Richard began his recording career in 1951 by imitating the gospel-influenced style of late-40s jump blues artist Billy Wright, but did not achieve commercial success until 1955, when, under the guidance of Robert "Bumps" Blackwell, he began recording in a style he had been performing onstage for years, featuring varied rhythm, a heavy backbeat, funky saxophone grooves, over-the-top Gospel-style singing, moans, screams, and other emotive inflections, accompanied by a combination of boogie-woogie and rhythm and blues music. This new music, which included an original injection of funk into the rock and roll beat, inspired James Brown, Elvis Presley, and generations of other rhythm & blues, rock and soul music artists.
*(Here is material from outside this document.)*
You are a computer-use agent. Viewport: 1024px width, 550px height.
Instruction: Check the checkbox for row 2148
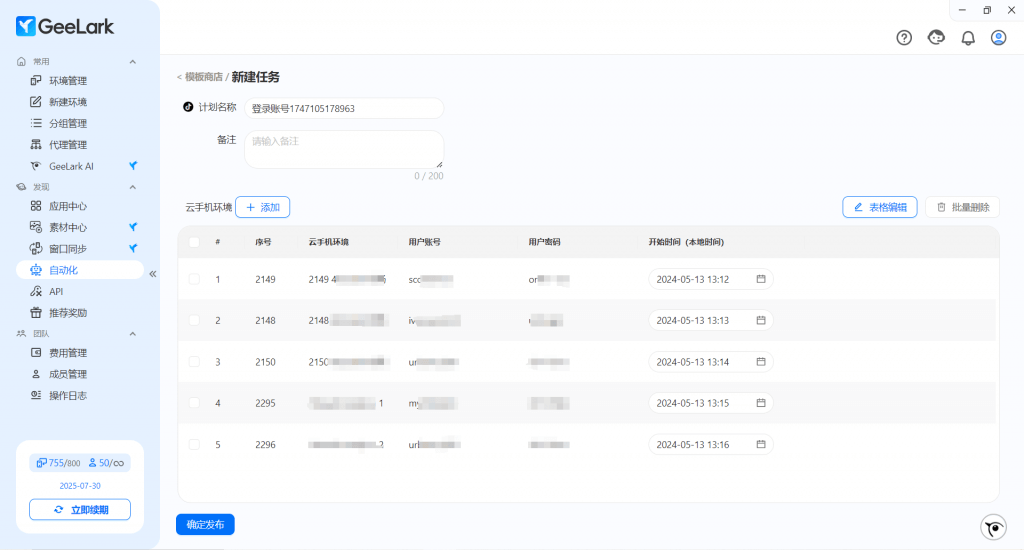194,320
He was subsequently among the seven initial inductees into the Rock and Roll Hall of Fame in 1986 and was one of only four of these honorees (along with Ray Charles, James Brown, and Fats Domino) to also receive the Rhythm and Blues Foundation's Pioneer Lifetime Achievement Award.
In 1957, while at the height of stardom, he became a born-again Christian, enrolled in and attended Bible college to become a preacher and evangelist, and withdrew for a period of time from recording and performing secular music. He then moved back and forth from the ministry to show business, until he was able to reconcile the two roles in later life.